Hashmaps are awesome. They are simple to use and have an average computational cost of O(1) for lookup, insertion, and deletion operations.
In Python, that means dictionaries. In Go, it means maps. In JavaScript, it means object literals. The point is, if you need an in-memory key-value store, hashmaps are awesome, and every language tends to have a built-in implementation.
Properties of a Good Hash Map
Fast Lookups: Hashmaps have an average time complexity of O(1) for lookups, insertions, and deletions.
Unordered: Hashmaps (typically) do not guarantee any particular order of keys.

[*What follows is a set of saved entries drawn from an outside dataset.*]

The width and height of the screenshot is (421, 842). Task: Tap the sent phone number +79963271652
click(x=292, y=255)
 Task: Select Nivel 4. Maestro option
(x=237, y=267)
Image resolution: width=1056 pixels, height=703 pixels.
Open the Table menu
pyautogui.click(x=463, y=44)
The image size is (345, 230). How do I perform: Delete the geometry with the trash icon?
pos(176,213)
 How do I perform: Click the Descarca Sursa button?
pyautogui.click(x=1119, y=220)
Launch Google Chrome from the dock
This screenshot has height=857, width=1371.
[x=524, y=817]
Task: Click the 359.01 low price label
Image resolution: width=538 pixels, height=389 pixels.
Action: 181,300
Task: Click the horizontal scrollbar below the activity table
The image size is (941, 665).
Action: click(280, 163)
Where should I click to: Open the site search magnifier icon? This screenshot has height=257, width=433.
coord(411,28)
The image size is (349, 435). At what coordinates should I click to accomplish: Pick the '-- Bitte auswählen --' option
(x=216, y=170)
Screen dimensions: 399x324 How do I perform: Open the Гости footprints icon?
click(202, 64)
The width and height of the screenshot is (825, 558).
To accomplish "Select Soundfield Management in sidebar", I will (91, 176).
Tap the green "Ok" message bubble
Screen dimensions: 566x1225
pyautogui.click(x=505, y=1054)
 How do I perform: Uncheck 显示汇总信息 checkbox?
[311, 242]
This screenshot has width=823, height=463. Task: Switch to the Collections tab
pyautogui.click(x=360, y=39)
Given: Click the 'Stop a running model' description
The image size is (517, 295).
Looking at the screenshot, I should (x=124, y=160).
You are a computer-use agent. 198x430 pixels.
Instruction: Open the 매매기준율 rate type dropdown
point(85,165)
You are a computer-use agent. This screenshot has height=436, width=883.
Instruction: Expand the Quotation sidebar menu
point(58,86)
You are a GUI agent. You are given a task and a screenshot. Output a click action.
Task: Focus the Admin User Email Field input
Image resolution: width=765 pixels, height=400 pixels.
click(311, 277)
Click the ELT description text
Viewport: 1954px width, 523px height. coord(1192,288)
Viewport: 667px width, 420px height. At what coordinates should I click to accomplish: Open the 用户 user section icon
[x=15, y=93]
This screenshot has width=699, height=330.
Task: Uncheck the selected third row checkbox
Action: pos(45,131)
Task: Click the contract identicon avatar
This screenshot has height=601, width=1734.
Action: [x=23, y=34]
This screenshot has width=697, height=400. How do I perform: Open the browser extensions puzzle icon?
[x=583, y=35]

No Ranging: While hashmaps are great for lookups, they don't provide the ability to look into a range of keys (e.g. the largest ten keys). That's one reason production databases like Postgres use binary trees for indexing.
Collision Resistant: Hashmaps are built on top of arrays and use a hash function to convert a key into an index. Production-ready implementations (like Python dictionaries) handle hash collisions and make them a non-issue in practice.
Hashable Keys: Keys must be hashable. This means they must be immutable and have a consistent hash value. For example, in Python, a tuple can be a key, but a list cannot.
Efficient Resizing: When a hashmap's capacity is exceeded, it dynamically resizes (usually by doubling in size) and rehashes the elements. A good hashmap manages this resizing efficiently, minimizing performance hits.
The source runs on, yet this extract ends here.